Have I Been Pwned - Check if your email has been compromised in a data breach
Scylla - One of the greatest breach parsing tools available.
https://leak-lookup.com/ - Leak-Lookup allows you to search across thousands of data breaches to stay on top of credentials that may have been compromised, allowing you to proactively stay on top of the latest data leaks with ease. AKA Citadel
https://breachdirectory.org - Search via email address, username or phone number to see censored passwords. They also provide the full password as a SHA-1 hash, which can easily be cracked.
https://mypwd.io/ - A tool for monitoring leaked passwords for accounts linked to emails. Actually shows you the leaked passwords.
https://leaked.site/ - Another leaked database search. Requires a paid subscription.
https://weleakinfo.to/ - Provides you the best leaked breached databases downloads. Requires a paid subscription.
Snusbase - Stay on top of the latest database breaches
LeakCheck.io - Make sure your credentials haven't been compromised
BreachForums - Breaches, Data leaks, databases and more
https://doxbin.org - A document sharing and publishing website which invites users to contribute personally identifiable information (PII), or a "dox" of any person of interest. It previously operated on the darknet as a TOR hidden service.
Firefox Monitor - Great tool for searching if your accounts have been found in a breach and can alert you when new breaches are discovered and parsed.
pwd query - Check if your passwords have been compromised from a data leak...
Analysis Information Leak framework - AIL is a modular framework to analyze potential information leaks from unstructured data sources like pastes from Pastebin or similar services or unstructured data streams.
breach-parse - A tool for parsing breached passwords by The Cyber Mentor. Repo also contains large breach data collections.

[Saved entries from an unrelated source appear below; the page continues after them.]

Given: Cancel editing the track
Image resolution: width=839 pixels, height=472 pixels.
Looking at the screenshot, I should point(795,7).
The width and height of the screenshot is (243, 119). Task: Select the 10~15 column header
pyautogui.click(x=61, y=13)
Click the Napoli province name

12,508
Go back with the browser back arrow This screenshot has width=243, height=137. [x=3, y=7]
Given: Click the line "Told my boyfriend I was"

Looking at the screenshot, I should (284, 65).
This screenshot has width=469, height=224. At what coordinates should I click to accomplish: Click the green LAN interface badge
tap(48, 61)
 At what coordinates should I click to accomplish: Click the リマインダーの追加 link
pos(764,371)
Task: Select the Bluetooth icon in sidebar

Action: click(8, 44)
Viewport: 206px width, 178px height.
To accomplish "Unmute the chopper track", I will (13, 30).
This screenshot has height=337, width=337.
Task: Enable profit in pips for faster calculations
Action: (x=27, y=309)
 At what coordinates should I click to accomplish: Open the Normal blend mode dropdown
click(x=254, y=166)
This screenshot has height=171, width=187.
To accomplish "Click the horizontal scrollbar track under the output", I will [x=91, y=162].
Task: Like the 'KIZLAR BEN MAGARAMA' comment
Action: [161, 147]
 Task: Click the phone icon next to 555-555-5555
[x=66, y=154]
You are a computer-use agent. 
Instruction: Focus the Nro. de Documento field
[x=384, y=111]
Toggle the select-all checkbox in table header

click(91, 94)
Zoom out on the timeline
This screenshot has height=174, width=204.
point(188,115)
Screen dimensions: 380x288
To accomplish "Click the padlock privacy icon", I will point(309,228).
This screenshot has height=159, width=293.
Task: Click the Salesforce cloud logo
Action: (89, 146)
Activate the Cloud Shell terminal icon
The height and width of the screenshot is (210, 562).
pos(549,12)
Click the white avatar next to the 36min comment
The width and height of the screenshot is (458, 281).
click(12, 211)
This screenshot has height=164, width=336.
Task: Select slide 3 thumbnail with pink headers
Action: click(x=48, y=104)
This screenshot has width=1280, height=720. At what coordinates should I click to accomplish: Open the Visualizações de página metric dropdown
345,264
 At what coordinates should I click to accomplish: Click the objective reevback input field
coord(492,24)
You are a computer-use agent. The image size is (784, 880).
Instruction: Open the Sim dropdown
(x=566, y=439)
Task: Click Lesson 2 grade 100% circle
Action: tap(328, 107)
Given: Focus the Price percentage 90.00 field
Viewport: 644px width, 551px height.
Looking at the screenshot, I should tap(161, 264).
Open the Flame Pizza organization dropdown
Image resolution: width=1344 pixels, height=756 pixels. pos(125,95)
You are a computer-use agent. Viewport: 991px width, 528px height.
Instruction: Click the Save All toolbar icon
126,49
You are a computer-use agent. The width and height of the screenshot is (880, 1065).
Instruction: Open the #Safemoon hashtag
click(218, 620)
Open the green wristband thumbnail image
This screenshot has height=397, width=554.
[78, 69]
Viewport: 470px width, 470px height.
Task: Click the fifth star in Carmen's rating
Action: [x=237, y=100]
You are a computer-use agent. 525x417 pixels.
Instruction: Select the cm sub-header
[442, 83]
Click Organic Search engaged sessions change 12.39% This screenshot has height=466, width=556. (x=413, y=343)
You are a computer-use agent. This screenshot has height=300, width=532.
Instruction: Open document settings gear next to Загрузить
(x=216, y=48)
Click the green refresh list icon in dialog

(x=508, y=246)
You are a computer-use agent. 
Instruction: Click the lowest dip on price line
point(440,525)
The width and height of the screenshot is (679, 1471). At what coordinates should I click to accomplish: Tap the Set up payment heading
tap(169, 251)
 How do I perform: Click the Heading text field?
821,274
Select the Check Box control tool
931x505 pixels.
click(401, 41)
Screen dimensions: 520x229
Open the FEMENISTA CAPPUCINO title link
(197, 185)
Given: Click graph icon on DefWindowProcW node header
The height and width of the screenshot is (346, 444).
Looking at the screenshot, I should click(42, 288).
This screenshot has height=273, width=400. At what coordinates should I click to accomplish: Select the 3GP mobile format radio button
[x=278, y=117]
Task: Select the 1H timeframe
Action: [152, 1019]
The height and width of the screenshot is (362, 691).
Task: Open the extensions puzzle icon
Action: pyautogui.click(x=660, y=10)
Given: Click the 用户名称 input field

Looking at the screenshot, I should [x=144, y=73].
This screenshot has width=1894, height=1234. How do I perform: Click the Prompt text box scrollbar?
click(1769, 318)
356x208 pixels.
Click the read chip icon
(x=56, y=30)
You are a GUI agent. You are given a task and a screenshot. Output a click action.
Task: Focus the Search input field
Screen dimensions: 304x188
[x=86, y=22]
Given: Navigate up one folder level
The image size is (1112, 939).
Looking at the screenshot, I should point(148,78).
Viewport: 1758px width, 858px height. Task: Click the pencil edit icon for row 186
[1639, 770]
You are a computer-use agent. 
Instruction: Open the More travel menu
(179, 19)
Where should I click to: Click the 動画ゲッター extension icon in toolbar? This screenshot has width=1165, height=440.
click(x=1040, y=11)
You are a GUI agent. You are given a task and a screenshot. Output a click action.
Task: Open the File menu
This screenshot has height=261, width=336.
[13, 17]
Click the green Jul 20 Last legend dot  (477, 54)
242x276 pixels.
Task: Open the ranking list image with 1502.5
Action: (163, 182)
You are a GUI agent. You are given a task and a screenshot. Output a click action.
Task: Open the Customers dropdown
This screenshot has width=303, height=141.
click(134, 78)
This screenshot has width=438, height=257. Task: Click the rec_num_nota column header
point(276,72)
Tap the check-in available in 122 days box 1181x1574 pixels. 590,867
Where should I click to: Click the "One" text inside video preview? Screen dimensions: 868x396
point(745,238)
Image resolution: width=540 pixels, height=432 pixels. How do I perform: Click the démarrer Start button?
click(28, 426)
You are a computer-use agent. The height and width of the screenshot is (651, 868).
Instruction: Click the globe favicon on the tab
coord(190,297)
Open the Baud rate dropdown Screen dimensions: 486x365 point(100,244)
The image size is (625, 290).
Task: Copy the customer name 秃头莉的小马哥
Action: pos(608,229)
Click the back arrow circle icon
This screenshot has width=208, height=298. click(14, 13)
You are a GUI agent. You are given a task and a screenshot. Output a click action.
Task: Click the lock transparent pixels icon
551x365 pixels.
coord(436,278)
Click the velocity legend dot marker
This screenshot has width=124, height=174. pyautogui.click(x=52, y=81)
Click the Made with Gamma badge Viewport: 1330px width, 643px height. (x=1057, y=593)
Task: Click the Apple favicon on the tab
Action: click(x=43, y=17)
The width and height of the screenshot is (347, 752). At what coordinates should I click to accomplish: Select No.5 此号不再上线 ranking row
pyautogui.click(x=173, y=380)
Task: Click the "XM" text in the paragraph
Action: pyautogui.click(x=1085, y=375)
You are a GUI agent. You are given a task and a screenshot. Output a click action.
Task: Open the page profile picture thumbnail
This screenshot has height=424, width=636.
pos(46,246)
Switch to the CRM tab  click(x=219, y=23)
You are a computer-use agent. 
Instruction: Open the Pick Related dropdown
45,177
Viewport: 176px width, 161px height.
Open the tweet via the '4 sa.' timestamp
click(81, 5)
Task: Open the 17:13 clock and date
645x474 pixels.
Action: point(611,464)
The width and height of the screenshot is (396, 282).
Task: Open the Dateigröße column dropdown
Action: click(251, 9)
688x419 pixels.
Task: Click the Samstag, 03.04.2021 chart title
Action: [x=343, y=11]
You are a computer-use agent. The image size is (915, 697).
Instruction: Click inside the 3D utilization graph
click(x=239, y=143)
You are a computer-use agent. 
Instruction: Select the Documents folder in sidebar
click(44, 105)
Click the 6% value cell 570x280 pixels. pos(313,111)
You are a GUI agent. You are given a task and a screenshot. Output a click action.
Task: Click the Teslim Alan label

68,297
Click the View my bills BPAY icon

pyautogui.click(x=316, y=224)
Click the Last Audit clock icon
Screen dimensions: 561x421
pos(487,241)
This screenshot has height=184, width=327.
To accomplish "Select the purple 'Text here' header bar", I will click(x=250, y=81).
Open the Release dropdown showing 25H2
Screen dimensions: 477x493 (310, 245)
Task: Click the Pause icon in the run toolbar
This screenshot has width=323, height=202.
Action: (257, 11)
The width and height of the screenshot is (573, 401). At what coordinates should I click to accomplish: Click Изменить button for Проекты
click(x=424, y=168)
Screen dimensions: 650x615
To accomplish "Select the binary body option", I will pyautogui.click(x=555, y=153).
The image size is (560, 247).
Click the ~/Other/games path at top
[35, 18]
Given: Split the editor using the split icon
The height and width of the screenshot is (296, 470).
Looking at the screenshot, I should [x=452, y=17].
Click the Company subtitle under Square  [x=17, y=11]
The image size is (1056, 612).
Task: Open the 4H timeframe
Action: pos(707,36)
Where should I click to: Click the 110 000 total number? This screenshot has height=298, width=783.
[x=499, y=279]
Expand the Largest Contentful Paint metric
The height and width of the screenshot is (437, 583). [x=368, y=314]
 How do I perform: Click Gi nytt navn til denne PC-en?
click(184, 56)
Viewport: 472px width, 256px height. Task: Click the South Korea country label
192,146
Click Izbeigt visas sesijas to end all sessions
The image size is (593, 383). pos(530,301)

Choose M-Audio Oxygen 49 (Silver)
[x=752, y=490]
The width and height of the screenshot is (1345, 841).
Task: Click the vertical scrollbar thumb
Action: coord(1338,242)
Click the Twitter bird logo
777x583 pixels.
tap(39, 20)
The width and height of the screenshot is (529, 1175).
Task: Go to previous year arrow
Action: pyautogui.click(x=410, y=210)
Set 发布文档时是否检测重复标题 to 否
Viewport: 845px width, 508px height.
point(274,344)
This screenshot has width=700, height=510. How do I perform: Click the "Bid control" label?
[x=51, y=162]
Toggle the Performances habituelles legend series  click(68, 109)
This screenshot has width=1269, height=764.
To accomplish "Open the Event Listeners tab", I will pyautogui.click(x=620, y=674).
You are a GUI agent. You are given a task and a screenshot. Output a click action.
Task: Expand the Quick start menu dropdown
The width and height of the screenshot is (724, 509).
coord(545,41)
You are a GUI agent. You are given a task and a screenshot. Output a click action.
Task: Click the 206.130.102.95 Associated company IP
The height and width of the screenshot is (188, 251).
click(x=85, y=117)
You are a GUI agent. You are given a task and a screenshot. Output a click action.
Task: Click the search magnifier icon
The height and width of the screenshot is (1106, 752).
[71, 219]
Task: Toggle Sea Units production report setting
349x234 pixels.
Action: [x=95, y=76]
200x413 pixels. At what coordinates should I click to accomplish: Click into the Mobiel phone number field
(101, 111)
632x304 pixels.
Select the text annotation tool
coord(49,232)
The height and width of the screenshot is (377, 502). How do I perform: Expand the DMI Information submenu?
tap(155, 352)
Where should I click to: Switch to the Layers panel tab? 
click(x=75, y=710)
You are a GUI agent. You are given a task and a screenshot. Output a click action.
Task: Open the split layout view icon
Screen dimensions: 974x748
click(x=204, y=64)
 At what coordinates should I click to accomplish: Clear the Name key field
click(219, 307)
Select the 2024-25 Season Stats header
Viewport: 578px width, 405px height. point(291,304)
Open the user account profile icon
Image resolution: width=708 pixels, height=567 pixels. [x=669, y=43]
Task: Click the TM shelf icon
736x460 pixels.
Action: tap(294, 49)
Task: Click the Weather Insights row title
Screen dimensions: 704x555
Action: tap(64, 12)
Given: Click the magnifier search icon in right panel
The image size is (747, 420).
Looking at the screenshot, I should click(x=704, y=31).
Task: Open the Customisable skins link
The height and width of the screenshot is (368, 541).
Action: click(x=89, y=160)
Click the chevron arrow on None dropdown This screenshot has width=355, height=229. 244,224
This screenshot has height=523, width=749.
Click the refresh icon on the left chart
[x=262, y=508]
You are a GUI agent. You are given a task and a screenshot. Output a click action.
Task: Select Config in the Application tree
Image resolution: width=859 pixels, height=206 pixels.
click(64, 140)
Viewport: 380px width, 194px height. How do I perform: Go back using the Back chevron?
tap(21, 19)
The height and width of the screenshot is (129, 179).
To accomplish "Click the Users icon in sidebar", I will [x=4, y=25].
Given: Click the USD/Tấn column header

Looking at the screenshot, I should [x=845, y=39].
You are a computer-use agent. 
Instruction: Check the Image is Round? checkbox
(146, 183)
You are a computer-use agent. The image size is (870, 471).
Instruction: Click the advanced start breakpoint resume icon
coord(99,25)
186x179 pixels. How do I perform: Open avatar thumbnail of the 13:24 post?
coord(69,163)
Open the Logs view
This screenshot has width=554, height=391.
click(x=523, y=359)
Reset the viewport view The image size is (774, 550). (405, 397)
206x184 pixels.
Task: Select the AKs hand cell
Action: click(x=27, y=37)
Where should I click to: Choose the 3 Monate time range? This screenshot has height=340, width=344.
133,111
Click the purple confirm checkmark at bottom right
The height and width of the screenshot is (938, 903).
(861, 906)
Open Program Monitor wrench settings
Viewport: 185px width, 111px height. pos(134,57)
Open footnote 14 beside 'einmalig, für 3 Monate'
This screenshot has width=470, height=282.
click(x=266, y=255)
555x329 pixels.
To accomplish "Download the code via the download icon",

Ah the gold mine of git repositories. So at the time of writing this, we are still in the golden age of security ignorance in coding. DevSecOps has not yet fully caught on, and software engineers everywhere post up this tid-bits of insecure code for storage later, or post a bit if their config file on a forum asking for help. Little did they realize that in that bit of the config file, they accidentally posted their creds! These are a few examples of the fun things we can find when checking code repositories. Now searching for these is usually limited to the context of a penetration test against an organization where you know they have software engineers bust creating the next great thing.
There are many great options out there for code repositories, but there are 4 that are the gold standard for checking.
Gitrob - Gitrob is a tool to help find potentially sensitive files pushed to public repositories on Github.
Git all secrets - Clone different gits and automatically scan them for secrets.
Truffle Hog - Searches through git repositories for secrets, digging deep into commit history and branches. This is effective at finding secrets accidentally committed.
gitleaks - This package contains a SAST tool for detecting hardcoded secrets like passwords, API keys, and tokens in git repos. Gitleaks aims to be the easy-to-use, all-in-one solution for finding secrets, past or present, in your code.
GitDorker - A Python program to scrape secrets from GitHub through usage of a large repository of dorks.
gitoops - GitOops is a tool to help attackers and defenders identify lateral movement and privilege escalation paths in GitHub organizations by abusing CI/CD pipelines and GitHub access controls.